Si un réalisateur a bien la pression à la sortie de chacun de ses films, c'est Tim Burton. Burton a bouleversé plus d'une fois les spectateurs et marqué indéniablement l'histoire du cinéma dans sa volonté de créer des œuvres riches et pouvant divertir le plus large public possible. D'Edward aux mains d'argent à Sleepy Hollow, d'Ed Wood à Beetlejuice, le génie est incontestable... mais l'attente est à chaque fois plus exigeante. L'excentrique réalisateur prend des risques considérables en adaptant à sa manière les deux œuvres célèbres et demeurant énigmatiques de Lewis Carroll. L'entreprise même ne surprend pas : après l'adaptation de Roald Dahl (Charlie et la chocolaterie), finalement Carroll s'impose comme une évidence, les deux écrivains sont en effet très proches et quasiment complémentaires dans la volonté de raconter des récits pour enfants mais, par malice et goût du sous-entendu, pas seulement.
La pari réside surtout dans l'adoption des nouvelles techniques modernes de motion-capture et - évidemment - de traitement 3D en post-production. Tim Burton a toujours vécu avec son temps en utilisant avec un plaisir prononcé les moyens modernes notamment pour les effets spéciaux. Ici, avec le boom de la 3D, il passe à une étape supérieure.
Le début du film, sorte de Spectre un peu plus historique, nous plonge déjà dans un univers particulier sans nous y faire rentrer encore totalement. La 3D est faible, quasi inutile dans toute cette première partie, car évidemment les prises réelles sans beaucoup d'effets spéciaux ne permettent pas un rendu 3D flagrant (rien a été tourné en 3D tout n'est que post-production). A la plongée dans le terrier, l'univers se révèle vraiment : avalanche de couleurs et de formes, l'esthétisme type too much est proche de Charlie, la 3D révélant enfin ses vraies capacités. Là où les autres films ne proposaient que du relief avec détachement du fond par rapport à la forme, Alice au pays des merveilles propose quelque chose d'un peu plus impressionnant qui crée plus de ressentis au spectateur.
L'univers présent, l'animation est techniquement superbe. Cependant le film dévoile ses faiblesses dans la continuité de son récit, Tim Burton se refusant certainement des frivolités qui aurait rendu le film encore un peu plus étrange, en acceptant que rien n'a de sens dans ce pays complétement imaginaire. La touche Disney est évidente : tout comme le film d'animation, il y a des limites dans l'adaptation à ne pas franchir - rappelons que l'oeuvre de Carroll est un véritable ovni aux adaptations frauduleuses... Le désir d'offrir de l'entertainment avant tout lisse un peu trop le récit quand on aurait voulu voir des têtes coupées ou un Chapelier encore plus fou. Le personnage de Depp donne l'âme au film : de ses yeux aux pupilles dilatées à son sourire certainement volé à sa femme, l'acteur est encore excellent et permet d'accompagner le film d'un univers burtonnien, certes timide cette fois mais toutefois présent. Entre déformation du corps et animation virtuelle bluffante (le chat, le lièvre, le lapin blanc... magnifique travail des nombreux techniciens), la technique est là... l'originalité et l'excentrisme baroque que l'on aime tant beaucoup moins. Même la composition de Danny Elfman ne s'adoucit que très rarement, servant à illustrer surtout l'action.

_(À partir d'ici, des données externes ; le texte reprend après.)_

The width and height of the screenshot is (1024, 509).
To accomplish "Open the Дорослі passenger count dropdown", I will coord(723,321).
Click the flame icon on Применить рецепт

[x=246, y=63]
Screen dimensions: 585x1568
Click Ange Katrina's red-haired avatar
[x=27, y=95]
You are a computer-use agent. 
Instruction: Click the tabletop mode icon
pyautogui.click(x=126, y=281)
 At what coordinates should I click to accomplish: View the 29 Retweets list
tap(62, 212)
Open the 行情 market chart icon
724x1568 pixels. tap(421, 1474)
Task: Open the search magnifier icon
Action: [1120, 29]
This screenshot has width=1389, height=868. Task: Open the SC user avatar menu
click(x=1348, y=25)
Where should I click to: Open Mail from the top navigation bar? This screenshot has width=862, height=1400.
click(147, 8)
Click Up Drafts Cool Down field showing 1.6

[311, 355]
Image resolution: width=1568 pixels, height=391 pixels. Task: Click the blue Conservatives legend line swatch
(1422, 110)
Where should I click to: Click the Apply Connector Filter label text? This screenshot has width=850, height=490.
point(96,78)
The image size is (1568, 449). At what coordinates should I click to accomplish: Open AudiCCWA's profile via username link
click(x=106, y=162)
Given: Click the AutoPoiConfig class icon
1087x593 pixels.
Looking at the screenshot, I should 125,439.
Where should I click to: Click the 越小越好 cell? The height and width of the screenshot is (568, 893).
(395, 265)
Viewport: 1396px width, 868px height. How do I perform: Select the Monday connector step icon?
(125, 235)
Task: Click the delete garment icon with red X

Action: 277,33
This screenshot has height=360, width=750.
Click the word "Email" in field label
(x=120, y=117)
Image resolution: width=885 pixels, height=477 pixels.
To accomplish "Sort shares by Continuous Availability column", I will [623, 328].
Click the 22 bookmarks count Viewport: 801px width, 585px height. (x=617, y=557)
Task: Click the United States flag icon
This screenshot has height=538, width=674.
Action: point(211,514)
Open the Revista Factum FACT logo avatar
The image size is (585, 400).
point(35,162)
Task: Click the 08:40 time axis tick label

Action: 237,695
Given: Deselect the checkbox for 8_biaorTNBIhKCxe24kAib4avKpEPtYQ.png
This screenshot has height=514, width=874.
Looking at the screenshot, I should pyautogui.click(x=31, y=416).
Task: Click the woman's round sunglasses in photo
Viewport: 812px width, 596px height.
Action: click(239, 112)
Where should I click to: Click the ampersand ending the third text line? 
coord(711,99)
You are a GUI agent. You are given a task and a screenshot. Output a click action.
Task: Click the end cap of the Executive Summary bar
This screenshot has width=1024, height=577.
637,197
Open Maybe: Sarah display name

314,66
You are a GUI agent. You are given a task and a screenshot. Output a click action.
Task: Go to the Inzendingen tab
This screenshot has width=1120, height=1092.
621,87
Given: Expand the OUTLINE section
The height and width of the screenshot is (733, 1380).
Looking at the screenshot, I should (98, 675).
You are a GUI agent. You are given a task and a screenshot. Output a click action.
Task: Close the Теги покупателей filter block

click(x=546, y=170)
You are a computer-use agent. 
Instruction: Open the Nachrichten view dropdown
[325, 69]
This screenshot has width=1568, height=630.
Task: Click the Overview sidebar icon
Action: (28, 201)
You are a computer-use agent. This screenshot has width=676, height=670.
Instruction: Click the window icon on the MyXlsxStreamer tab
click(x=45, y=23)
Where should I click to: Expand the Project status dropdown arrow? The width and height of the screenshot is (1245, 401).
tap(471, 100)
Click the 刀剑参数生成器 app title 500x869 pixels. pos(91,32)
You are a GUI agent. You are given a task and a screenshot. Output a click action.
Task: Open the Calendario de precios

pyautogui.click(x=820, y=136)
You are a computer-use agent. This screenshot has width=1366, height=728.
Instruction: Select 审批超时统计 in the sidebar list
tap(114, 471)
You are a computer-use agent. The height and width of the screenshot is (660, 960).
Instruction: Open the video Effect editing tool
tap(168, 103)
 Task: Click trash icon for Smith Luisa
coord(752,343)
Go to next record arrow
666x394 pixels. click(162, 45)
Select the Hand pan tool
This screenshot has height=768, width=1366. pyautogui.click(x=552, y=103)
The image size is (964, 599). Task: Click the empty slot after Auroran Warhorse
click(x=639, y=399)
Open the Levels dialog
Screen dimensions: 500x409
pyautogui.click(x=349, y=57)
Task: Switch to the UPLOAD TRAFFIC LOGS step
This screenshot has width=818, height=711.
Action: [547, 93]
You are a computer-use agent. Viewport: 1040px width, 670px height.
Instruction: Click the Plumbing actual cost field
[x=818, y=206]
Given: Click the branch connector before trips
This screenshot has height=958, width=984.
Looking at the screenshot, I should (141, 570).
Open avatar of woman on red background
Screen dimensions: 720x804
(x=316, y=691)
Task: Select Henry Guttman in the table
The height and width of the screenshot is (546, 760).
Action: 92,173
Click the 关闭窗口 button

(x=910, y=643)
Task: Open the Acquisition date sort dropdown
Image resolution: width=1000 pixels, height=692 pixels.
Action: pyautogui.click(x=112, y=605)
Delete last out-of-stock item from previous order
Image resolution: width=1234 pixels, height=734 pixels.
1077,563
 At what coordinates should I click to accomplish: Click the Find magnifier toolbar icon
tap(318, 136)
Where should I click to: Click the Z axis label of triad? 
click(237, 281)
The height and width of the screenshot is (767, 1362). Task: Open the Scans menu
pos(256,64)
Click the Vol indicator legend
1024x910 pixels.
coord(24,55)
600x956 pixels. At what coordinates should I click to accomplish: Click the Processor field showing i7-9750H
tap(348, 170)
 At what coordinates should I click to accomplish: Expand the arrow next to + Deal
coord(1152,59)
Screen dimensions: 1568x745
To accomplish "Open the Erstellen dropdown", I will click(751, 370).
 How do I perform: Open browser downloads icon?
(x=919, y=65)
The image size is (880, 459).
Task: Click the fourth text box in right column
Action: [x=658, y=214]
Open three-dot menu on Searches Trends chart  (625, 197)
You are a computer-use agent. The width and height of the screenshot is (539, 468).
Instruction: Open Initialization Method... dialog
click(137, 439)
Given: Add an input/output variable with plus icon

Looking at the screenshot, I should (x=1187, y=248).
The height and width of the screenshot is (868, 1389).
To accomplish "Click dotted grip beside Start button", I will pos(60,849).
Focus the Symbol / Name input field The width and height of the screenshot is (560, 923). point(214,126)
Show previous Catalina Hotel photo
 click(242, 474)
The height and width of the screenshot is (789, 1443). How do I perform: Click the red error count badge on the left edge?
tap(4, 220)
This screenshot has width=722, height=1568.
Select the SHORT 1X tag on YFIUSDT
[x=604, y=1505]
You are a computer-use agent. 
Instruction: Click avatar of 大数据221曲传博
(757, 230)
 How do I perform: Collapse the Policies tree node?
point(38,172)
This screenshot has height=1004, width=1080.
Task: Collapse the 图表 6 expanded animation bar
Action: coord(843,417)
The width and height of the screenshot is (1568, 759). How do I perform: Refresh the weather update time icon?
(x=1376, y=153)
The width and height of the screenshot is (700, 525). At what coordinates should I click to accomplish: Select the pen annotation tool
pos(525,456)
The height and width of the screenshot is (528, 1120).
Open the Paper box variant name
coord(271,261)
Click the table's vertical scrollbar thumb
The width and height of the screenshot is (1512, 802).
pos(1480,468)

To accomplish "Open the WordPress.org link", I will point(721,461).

Si l'on a le droit d'être un peu déçu c'est que Tim Burton est l'un des meilleurs réalisateurs américains à défendre un univers esthétique malgré l'énormité de ses productions. L'exigence est donc évidente, et la séparation entre le créateur, son film, et ses autres est quasiment impossible pour le spectateur, encore plus pour les fans. Si l'on y s'efforce, Alice au pays des merveilles reste incontestablement un divertissement grand public pas idiot et jamais vu. Si les adultes seront un peu plus réticents cette fois, laissons aux enfants la liberté de s'exprimer ; et ainsi remarquer sans doute que, de loin, rien est vain dans ce nouveau film de Tim Burton.
Réalisé par Tim Burton
Avec Johnny Depp, Mia Wasikowska , Michael Sheen
Film américain | Durée : 1h49
Date de sortie en France : 24 Mars 2010
La pari réside surtout dans l'adoption des nouvelles techniques modernes de motion-capture et - évidemment - de traitement 3D en post-production. Tim Burton a toujours vécu avec son temps en utilisant avec un plaisir prononcé les moyens modernes notamment pour les effets spéciaux. Ici, avec le boom de la 3D, il passe à une étape supérieure.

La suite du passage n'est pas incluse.